**Exercise objective**
Collect every line of the records below that contains the word "target".

**Exercise data**
%%

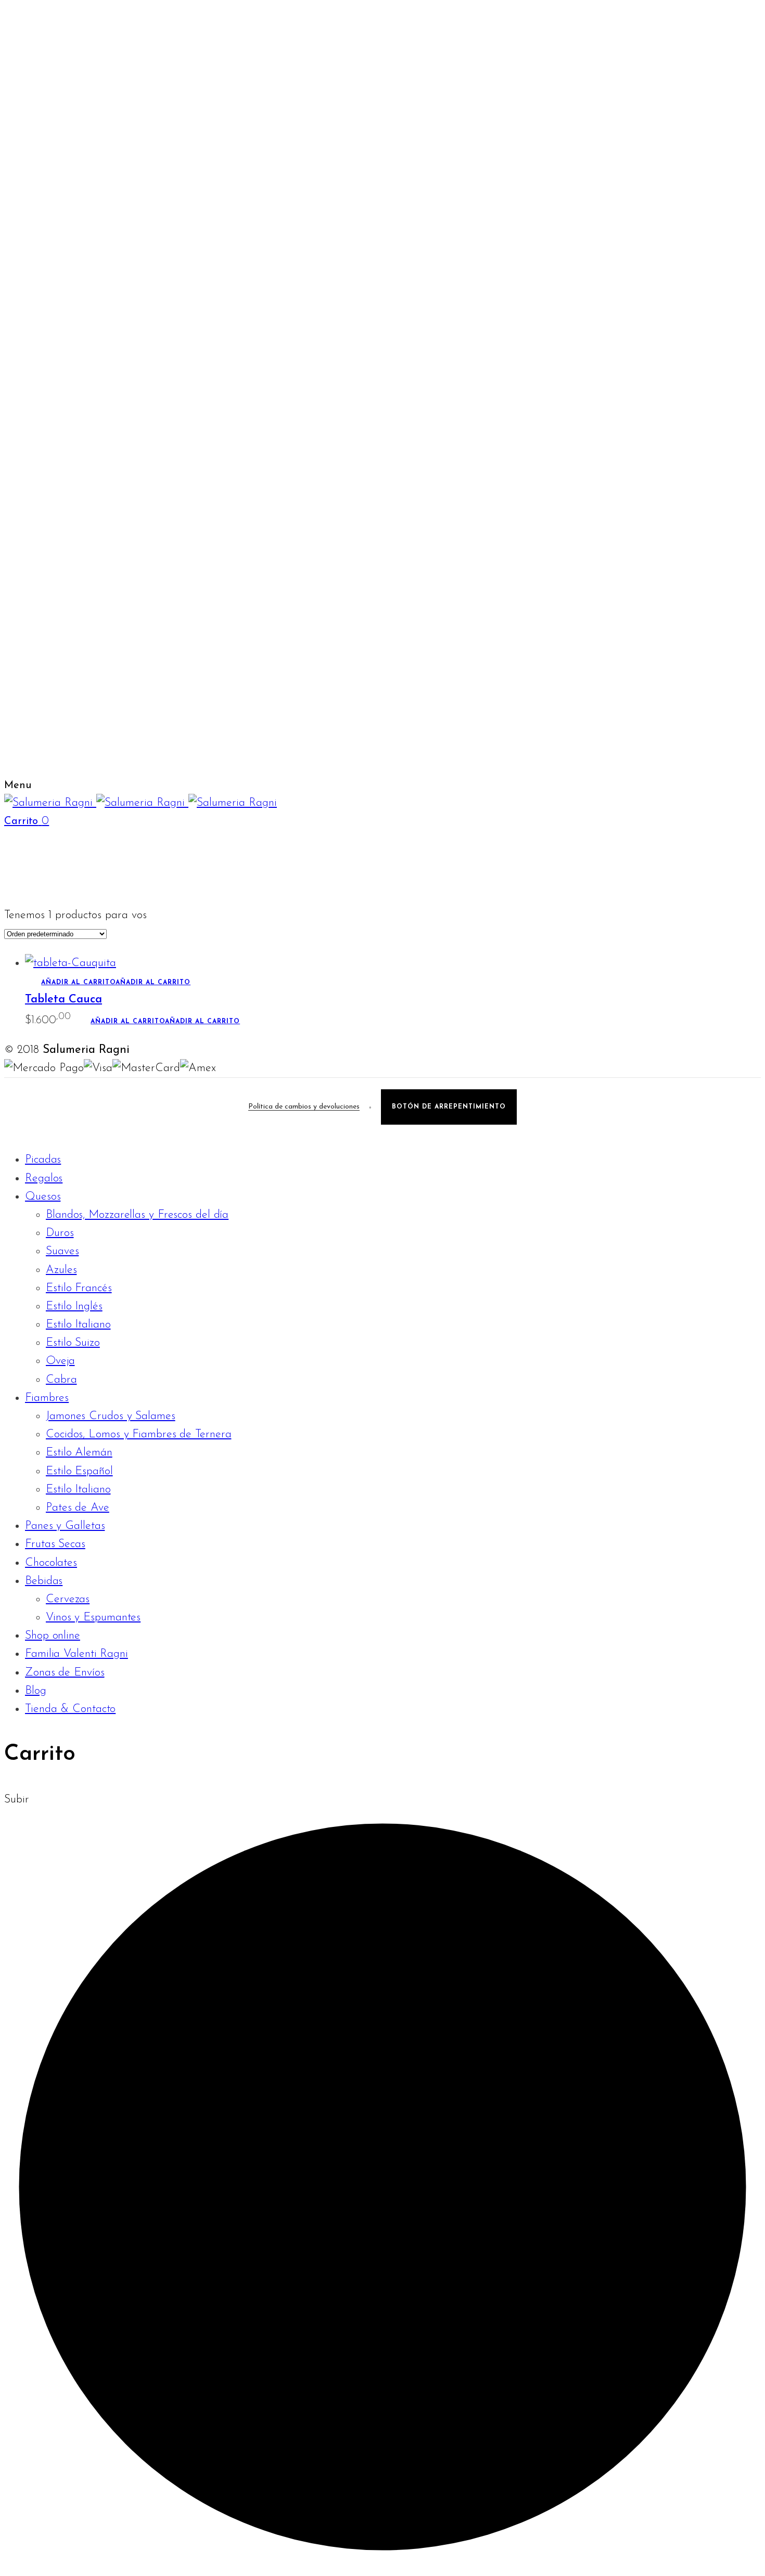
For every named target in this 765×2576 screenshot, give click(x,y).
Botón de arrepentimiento (449, 1107)
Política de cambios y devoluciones (304, 1107)
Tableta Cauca (63, 1000)
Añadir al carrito (115, 983)
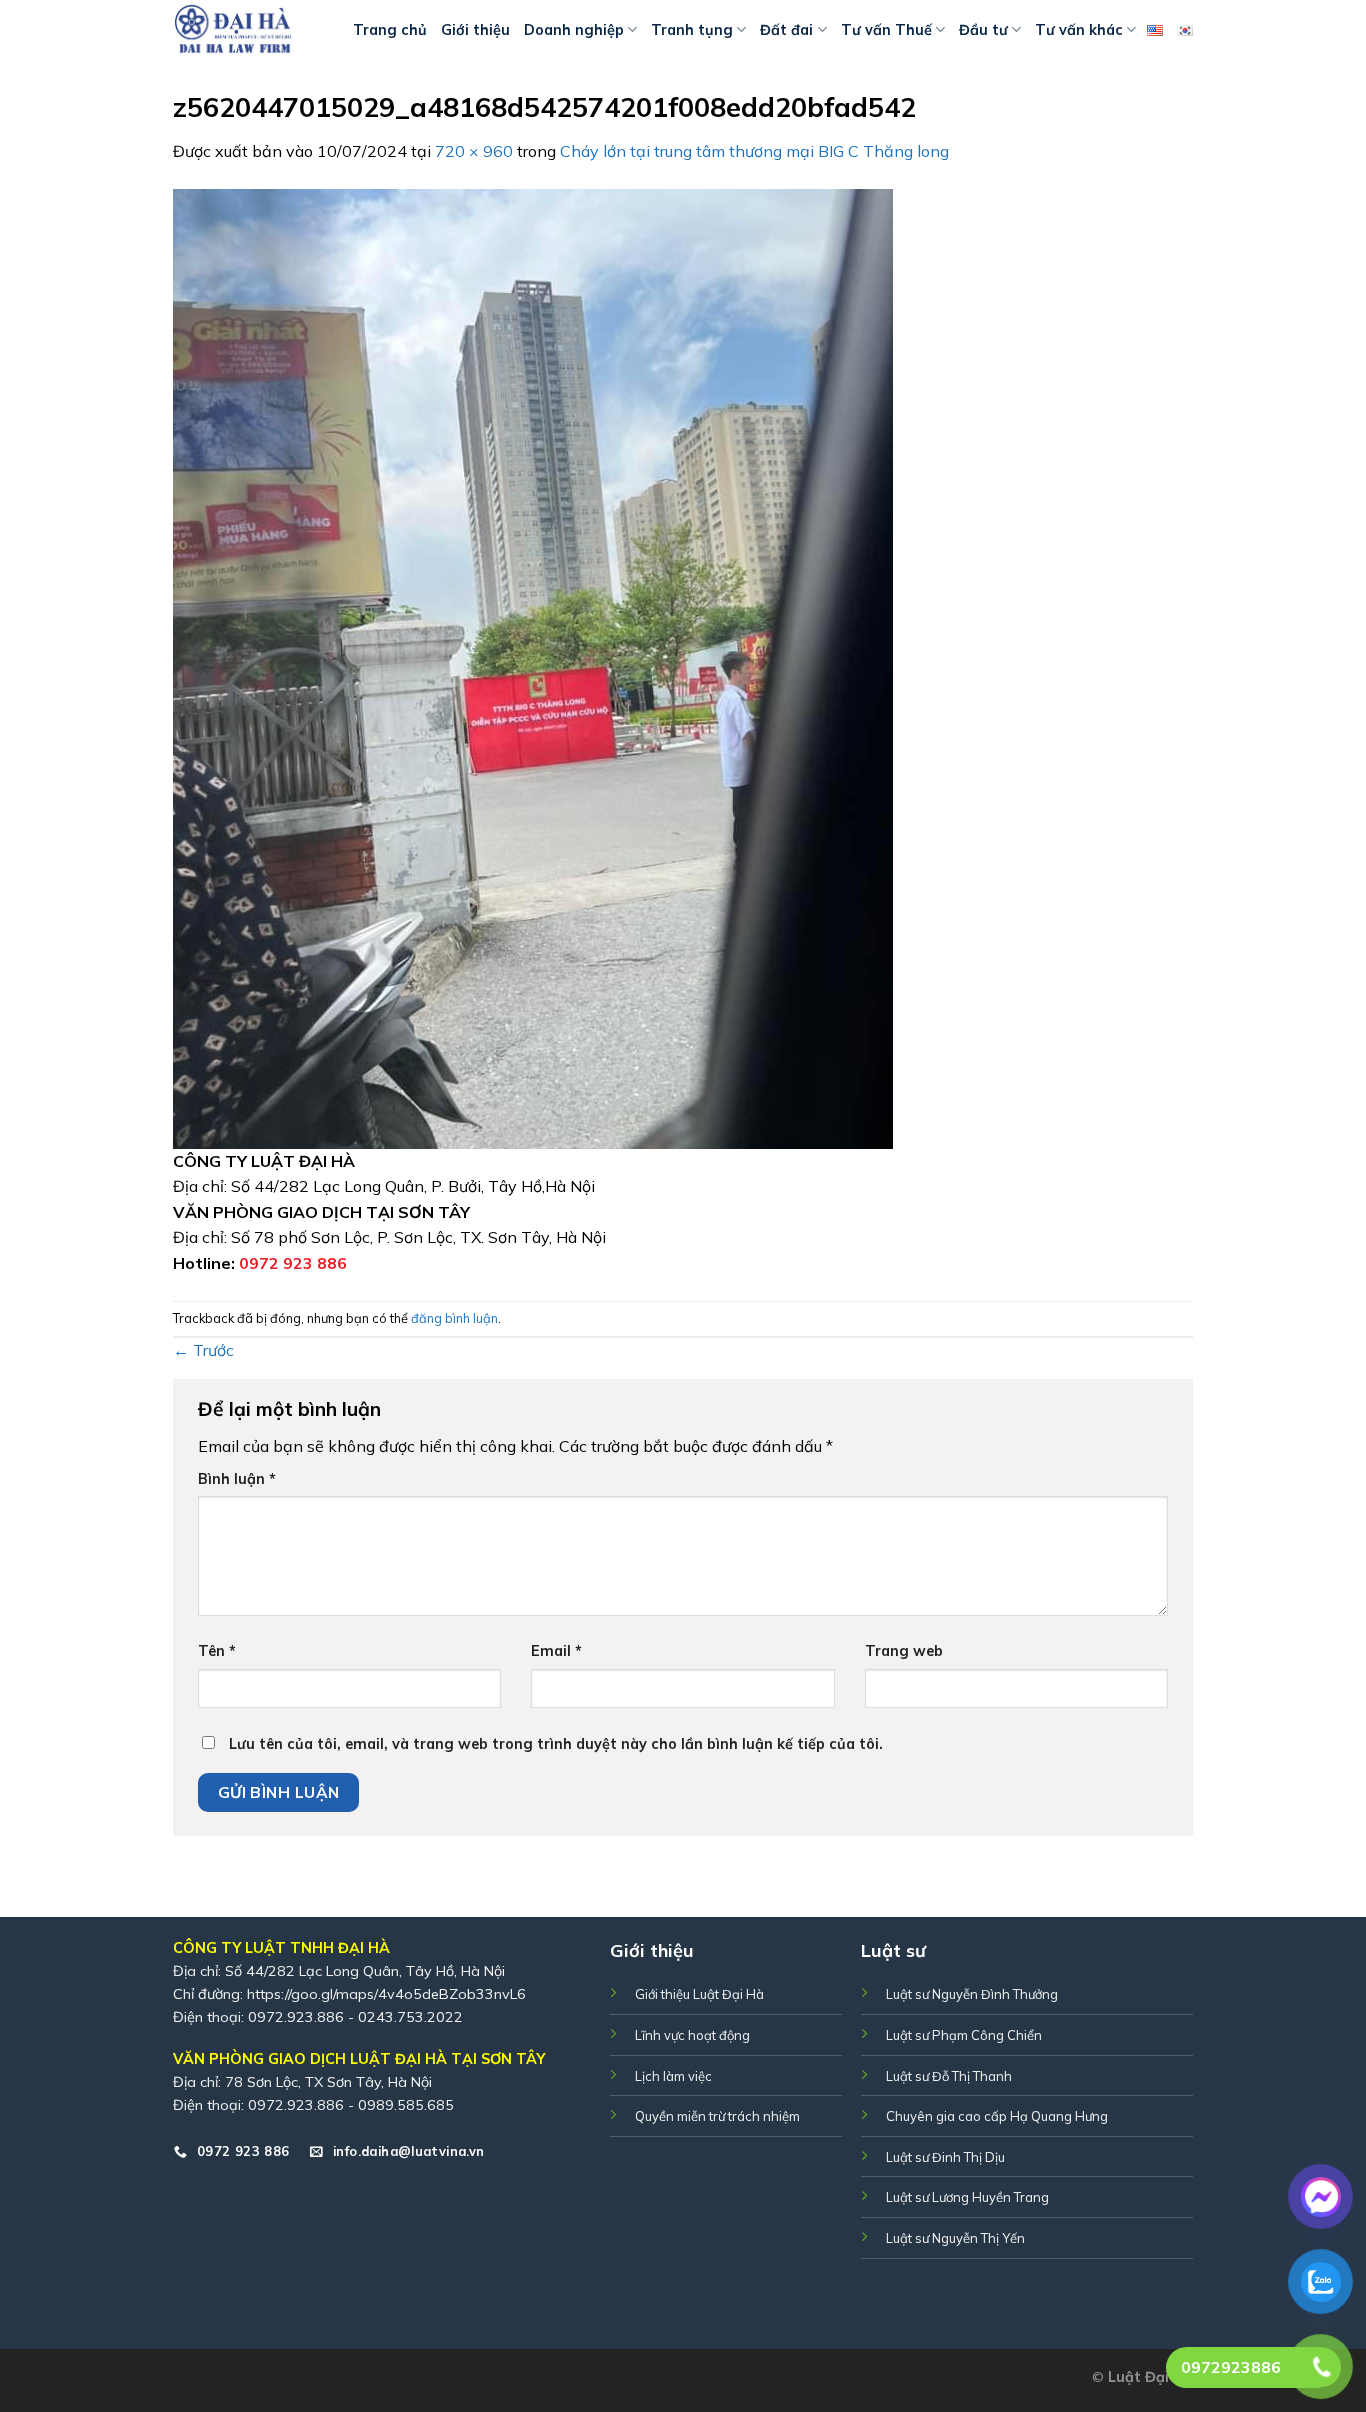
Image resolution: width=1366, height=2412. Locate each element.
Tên (217, 1651)
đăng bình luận (454, 1318)
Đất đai (786, 30)
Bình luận (237, 1479)
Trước (203, 1350)
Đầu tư (983, 30)
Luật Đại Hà (1150, 2377)
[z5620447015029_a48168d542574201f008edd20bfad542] (533, 667)
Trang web (904, 1651)
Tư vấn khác (1079, 30)
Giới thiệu (475, 30)
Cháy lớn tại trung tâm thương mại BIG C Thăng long (754, 151)
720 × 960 (474, 151)
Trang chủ (390, 30)
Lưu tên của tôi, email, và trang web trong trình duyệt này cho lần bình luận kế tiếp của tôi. (556, 1744)
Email (556, 1651)
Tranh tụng (692, 30)
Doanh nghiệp (574, 30)
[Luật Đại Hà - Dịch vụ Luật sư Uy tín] (248, 30)
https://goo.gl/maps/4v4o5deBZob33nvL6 (386, 1994)
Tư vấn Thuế (886, 30)
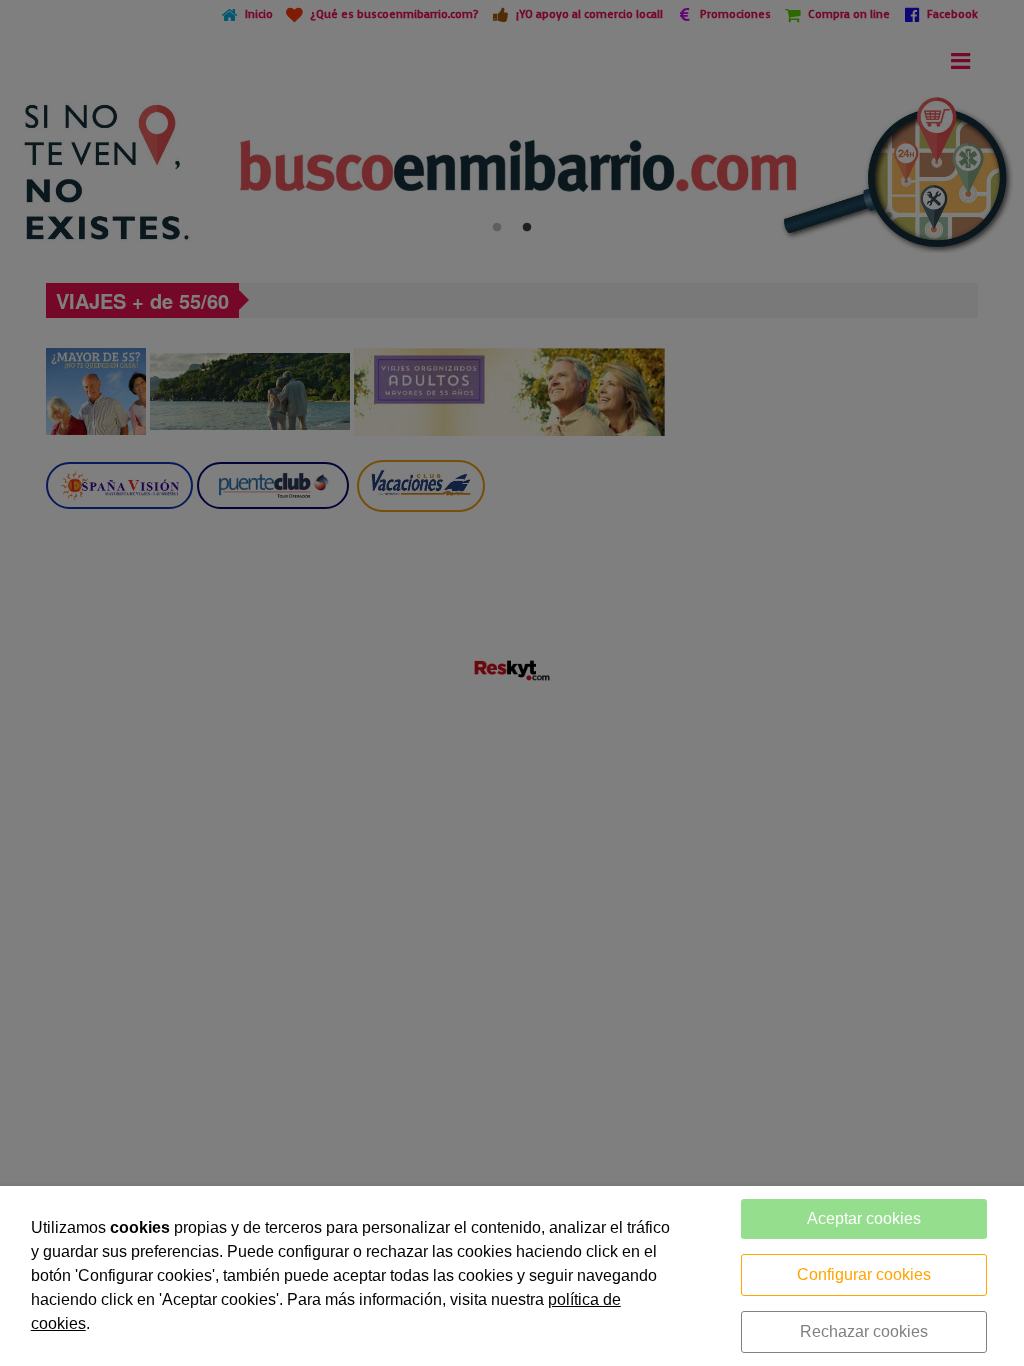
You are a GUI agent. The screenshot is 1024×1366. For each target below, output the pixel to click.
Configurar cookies (864, 1274)
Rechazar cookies (864, 1331)
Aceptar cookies (864, 1218)
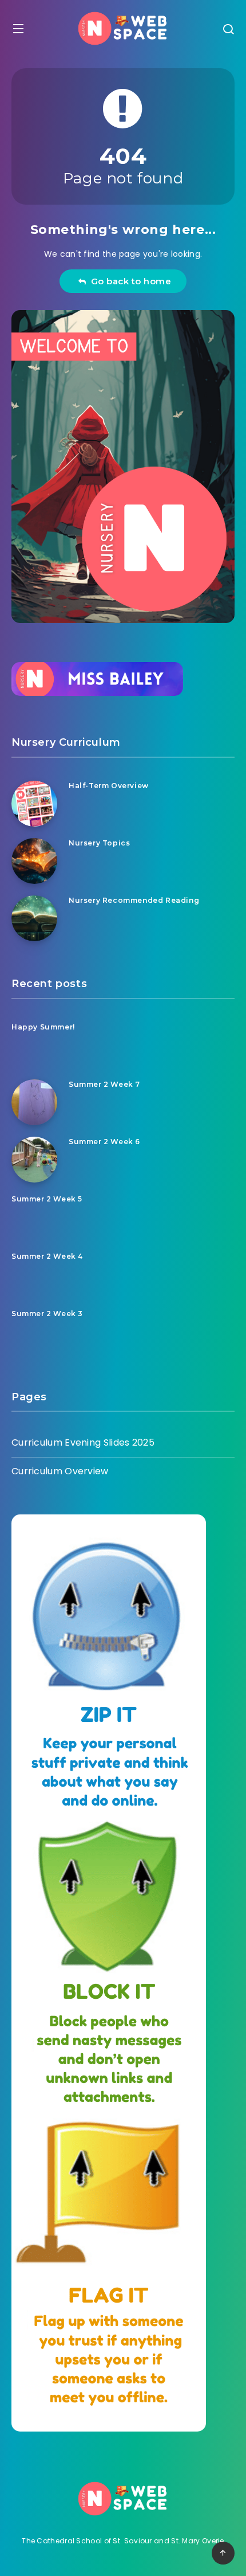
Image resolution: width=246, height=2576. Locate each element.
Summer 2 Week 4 (47, 1256)
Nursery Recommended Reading (134, 900)
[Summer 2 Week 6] (34, 1160)
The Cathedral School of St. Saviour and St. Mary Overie (123, 2541)
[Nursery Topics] (34, 861)
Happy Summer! (43, 1027)
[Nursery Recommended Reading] (34, 918)
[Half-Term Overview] (34, 804)
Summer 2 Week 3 (47, 1313)
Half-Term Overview (109, 785)
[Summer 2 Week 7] (34, 1102)
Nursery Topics (99, 843)
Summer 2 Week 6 (104, 1141)
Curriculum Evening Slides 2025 (82, 1442)
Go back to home (129, 281)
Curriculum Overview (60, 1471)
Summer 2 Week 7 (104, 1084)
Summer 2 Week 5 (46, 1199)
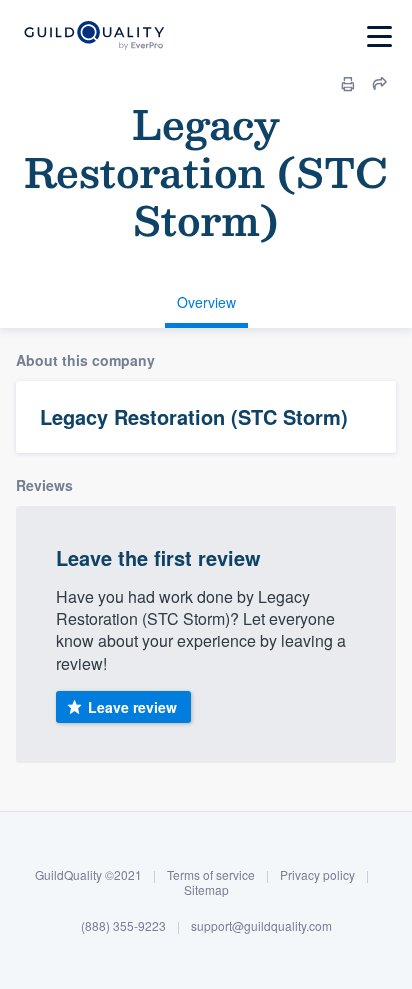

%%

**Exercise response**
For every named target in this 765×2576 screenshot, give click(x,y).
You are a GUI agent. The screenshot is 1024×1366. For each target below, output the pixel to click.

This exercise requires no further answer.